Good day to you,
Today I was moving code from threading to multiprocess. Everything seemed okay, until I got The following error:
Error
Traceback (most recent call last):
File "run.py", line 93, in <module>
main()
File "run.py", line 82, in main
emenu.executemenu(components, _path)
File "/home/s1810979/paellego/lib/execute/execute_menu.py", line 29, in executemenu
e.executeall(installed, _path)
File "/home/s1810979/paellego/lib/execute/execute.py", line 153, in executeall
pool.starmap(phase2, args)
File "/usr/lib64/python3.4/multiprocessing/pool.py", line 268, in starmap
return self._map_async(func, iterable, starmapstar, chunksize).get()
File "/usr/lib64/python3.4/multiprocessing/pool.py", line 608, in get
raise self._value
File "/usr/lib64/python3.4/multiprocessing/pool.py", line 385, in _handle_tasks
put(task)
File "/usr/lib64/python3.4/multiprocessing/connection.py", line 206, in send
self._send_bytes(ForkingPickler.dumps(obj))

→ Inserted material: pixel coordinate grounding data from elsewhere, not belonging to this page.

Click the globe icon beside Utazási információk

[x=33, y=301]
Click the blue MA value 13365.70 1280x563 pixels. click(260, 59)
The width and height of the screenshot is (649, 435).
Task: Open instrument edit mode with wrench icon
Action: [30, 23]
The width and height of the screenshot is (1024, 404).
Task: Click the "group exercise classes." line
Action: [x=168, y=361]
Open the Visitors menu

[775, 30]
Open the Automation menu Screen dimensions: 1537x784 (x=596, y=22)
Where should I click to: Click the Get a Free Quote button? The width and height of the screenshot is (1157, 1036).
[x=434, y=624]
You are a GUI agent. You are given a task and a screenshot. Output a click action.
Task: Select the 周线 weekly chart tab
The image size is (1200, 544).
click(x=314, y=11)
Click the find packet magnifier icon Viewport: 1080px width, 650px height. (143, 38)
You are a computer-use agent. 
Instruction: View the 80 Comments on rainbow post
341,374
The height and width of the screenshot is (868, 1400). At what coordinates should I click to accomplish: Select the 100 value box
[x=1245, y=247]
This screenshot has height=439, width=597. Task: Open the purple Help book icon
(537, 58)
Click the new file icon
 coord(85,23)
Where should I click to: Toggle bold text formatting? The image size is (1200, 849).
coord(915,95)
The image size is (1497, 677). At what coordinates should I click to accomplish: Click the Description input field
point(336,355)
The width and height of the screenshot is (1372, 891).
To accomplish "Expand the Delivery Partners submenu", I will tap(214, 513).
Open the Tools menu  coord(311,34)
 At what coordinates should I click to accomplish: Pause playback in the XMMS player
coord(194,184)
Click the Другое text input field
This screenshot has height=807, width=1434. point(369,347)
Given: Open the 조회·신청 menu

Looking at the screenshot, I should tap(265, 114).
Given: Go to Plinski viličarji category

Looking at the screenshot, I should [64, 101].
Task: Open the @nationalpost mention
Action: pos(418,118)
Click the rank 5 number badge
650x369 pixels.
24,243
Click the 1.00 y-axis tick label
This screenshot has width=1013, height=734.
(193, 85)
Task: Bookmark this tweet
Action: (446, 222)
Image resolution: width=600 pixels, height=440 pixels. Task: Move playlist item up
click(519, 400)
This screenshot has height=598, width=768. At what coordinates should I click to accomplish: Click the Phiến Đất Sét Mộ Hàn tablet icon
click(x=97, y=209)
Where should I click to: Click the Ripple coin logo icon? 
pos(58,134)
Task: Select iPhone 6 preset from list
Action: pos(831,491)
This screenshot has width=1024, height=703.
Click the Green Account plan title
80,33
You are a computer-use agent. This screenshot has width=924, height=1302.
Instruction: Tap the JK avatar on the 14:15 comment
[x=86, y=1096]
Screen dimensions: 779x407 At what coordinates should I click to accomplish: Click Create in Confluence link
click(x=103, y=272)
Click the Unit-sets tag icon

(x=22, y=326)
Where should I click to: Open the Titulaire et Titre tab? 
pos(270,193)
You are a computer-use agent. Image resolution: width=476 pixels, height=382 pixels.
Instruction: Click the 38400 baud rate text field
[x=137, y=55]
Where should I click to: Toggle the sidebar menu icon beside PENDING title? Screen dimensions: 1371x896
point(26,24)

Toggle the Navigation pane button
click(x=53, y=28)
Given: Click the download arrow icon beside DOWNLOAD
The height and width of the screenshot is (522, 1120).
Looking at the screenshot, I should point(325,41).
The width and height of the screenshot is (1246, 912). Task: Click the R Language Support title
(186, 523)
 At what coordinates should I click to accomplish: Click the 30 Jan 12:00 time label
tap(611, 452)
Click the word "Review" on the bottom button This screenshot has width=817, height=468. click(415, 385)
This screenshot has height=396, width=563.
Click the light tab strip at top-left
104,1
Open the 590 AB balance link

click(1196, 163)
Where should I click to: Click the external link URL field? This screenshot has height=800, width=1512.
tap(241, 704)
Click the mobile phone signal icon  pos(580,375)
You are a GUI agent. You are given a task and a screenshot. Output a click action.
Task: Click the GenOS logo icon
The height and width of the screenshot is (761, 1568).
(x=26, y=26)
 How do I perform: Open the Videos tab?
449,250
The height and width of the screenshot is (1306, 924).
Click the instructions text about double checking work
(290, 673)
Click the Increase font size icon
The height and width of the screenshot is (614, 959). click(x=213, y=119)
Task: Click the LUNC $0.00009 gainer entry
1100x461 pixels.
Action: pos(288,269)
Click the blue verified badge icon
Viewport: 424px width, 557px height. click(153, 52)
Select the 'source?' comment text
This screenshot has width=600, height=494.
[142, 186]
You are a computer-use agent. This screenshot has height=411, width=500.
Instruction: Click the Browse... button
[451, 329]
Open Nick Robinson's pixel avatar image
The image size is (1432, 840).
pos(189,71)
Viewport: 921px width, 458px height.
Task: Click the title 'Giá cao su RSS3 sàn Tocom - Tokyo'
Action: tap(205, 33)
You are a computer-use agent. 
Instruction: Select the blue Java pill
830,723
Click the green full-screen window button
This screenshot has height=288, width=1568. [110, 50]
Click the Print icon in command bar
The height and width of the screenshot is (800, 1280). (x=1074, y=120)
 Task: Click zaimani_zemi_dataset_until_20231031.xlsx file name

File "/usr/lib64/python3.4/multiprocessing/reduction.py", line 50, in dumps
cls(buf, protocol).dump(obj)
_pickle.PicklingError: Can't pickle <class 'module'>: attribute lookup module on builtins failed
Code
execute.py
def executeall(components, _path):
args = []
manager = multiprocessing.Manager()
q = manager.Queue()
resultloc = '/some/result.log'
for component in components:
for apkpath, resultpath in zip(execonfig.apkpaths, execonfig.resultpaths):
args.append((component,apkpath,resultpath,q,)) #Args for subprocesses
cores = askcores()
with multiprocessing.Pool(processes=cores) as pool:
watcher = pool.apply_async(lgr.log, (resultloc+'/results.txt', q,))
pool.starmap(phase2, args)
component.py
class Component(object):
def __init__(self, installmodule, runmodule, installerloc, installationloc, dependencyloc):
self.installmodule = installmodule
self.runmodule = runmodule
self.installerloc = installerloc
self.installationloc = installationloc
self.dependencyloc = dependencyloc
self.config = icnf.Installconfiguration(installerloc+'/conf.conf')
#lots of functions...
installconfig.py
class State(Enum):
BEGIN=0 #Look for units
UNIT=1 #Look for unit keypairs
KEYPAIR=3
class Phase(Enum):
NONE=0
DEPS=1
PKGS=2
class Installconfiguration(object):
def __init__(self, config):
dictionary = self.reader(config) #Fill a dictionary
#dictionary (key:Phase, value: (dictionary key: str, job))
self.deps = dictionary[Phase.DEPS]
self.pkgs = dictionary[Phase.PKGS]
job.py
class Job(object):
def __init__(self, directory=None, url=None):
self.directory = directory if directory else ''
self.url = url if url else ''
As you can see, I pass a component as argument to function phase2(component, str, str, multiprocess.manager.Queue()).
The second and third argument of the constructor of component are modules imported with importlib.
What I tried
I am new to python, but not to programming. Here is what I tried:
Because the error itself did not point out what the problem was exactly, I tried removing args to find out which can't be pickled: Remove component, and everything works fine, so this appears to be the cause for trouble. However, I need this object passed to my processes.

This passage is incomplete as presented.